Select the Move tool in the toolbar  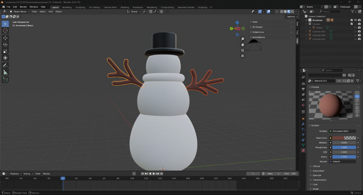click(5, 38)
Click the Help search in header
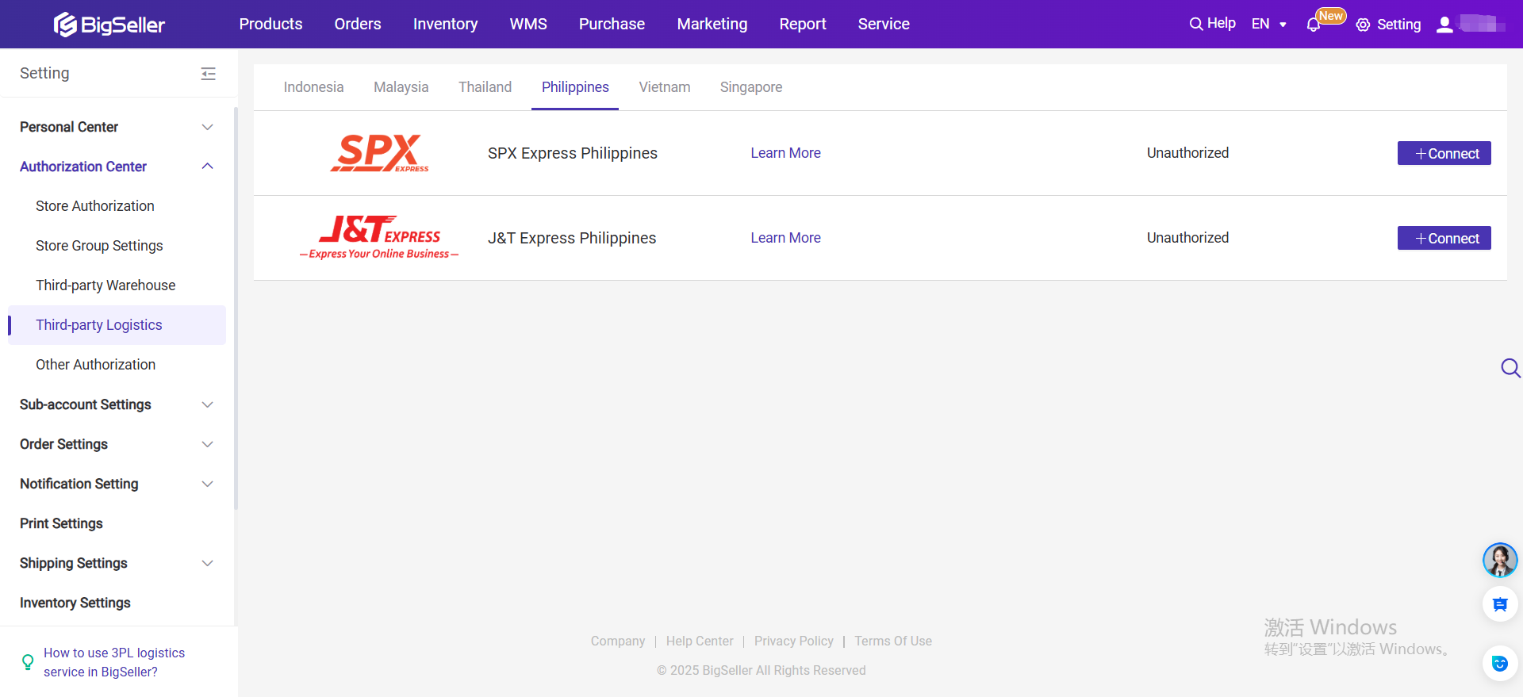 (x=1212, y=24)
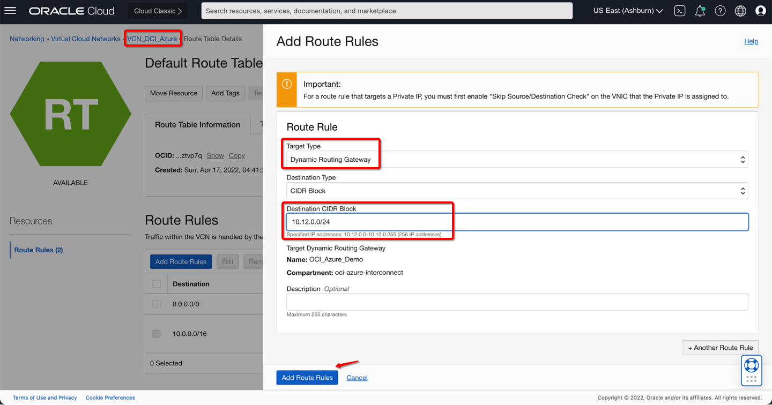Check the select-all route rules checkbox
772x405 pixels.
click(x=157, y=284)
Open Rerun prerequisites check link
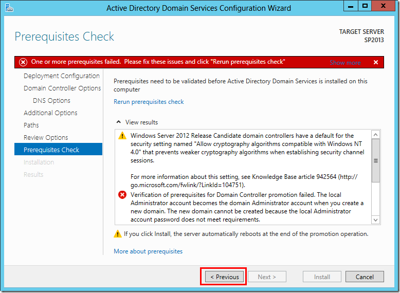Screen dimensions: 400x293 click(x=149, y=102)
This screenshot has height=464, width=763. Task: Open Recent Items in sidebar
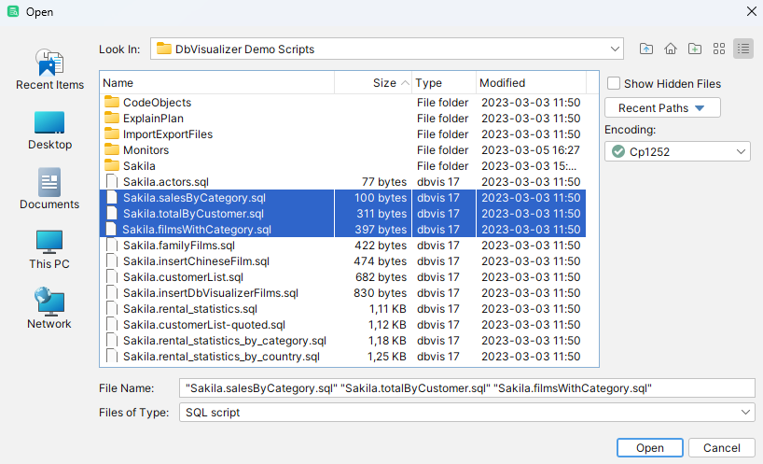click(49, 70)
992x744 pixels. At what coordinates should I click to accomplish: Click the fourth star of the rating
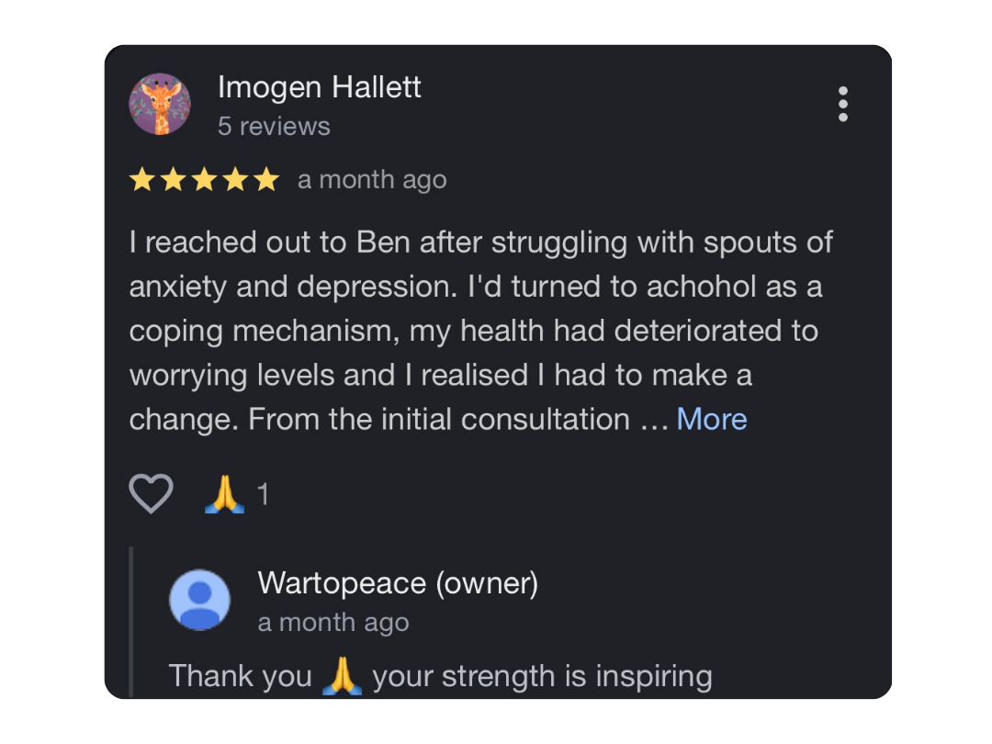[x=235, y=180]
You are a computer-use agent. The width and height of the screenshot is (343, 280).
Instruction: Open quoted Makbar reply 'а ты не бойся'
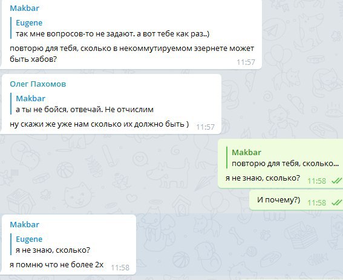85,104
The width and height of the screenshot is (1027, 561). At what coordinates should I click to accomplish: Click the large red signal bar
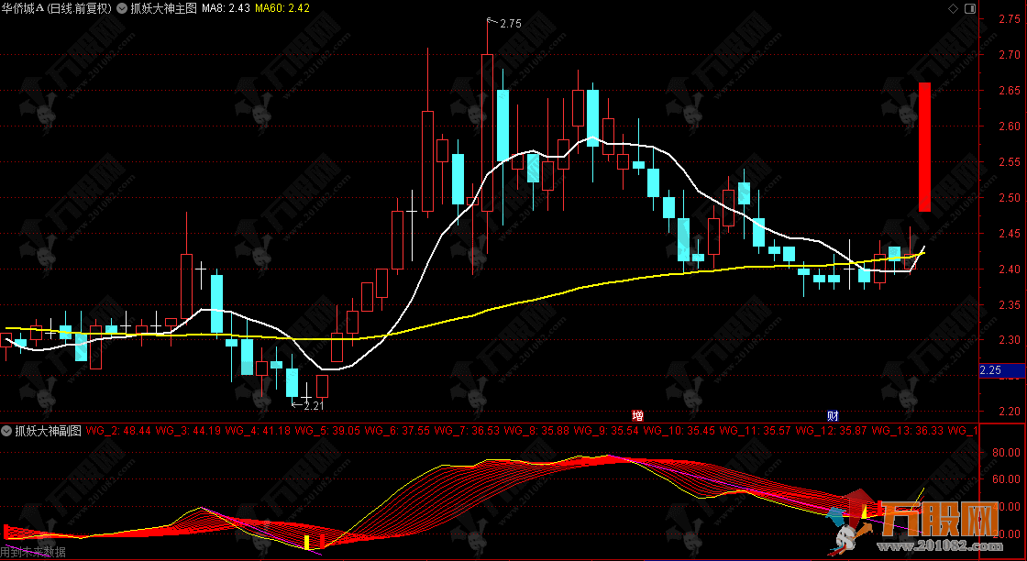pos(924,147)
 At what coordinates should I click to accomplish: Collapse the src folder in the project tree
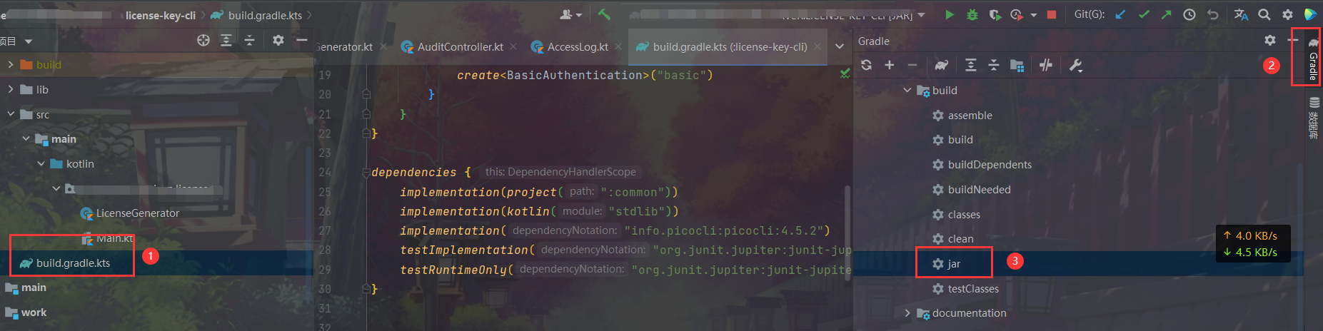click(11, 114)
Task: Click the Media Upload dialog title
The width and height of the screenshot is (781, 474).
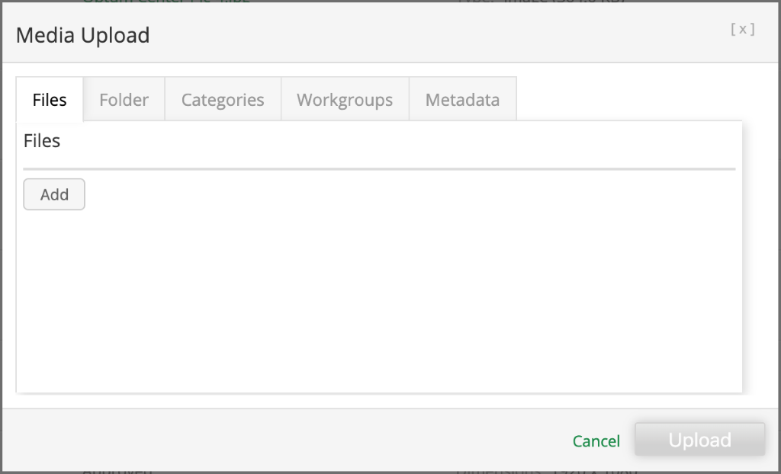Action: [x=82, y=35]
|---|
Task
I would like you to set down the lines above, from the one containing "At what coordinates should I click to accomplish: Collapse" to the final line, exactly as written and without pictures.

Answer
 At what coordinates should I click to accomplish: Collapse the src folder in the project tree
click(11, 114)
Task: Click the Media Upload dialog title
The width and height of the screenshot is (781, 474).
Action: [x=82, y=35]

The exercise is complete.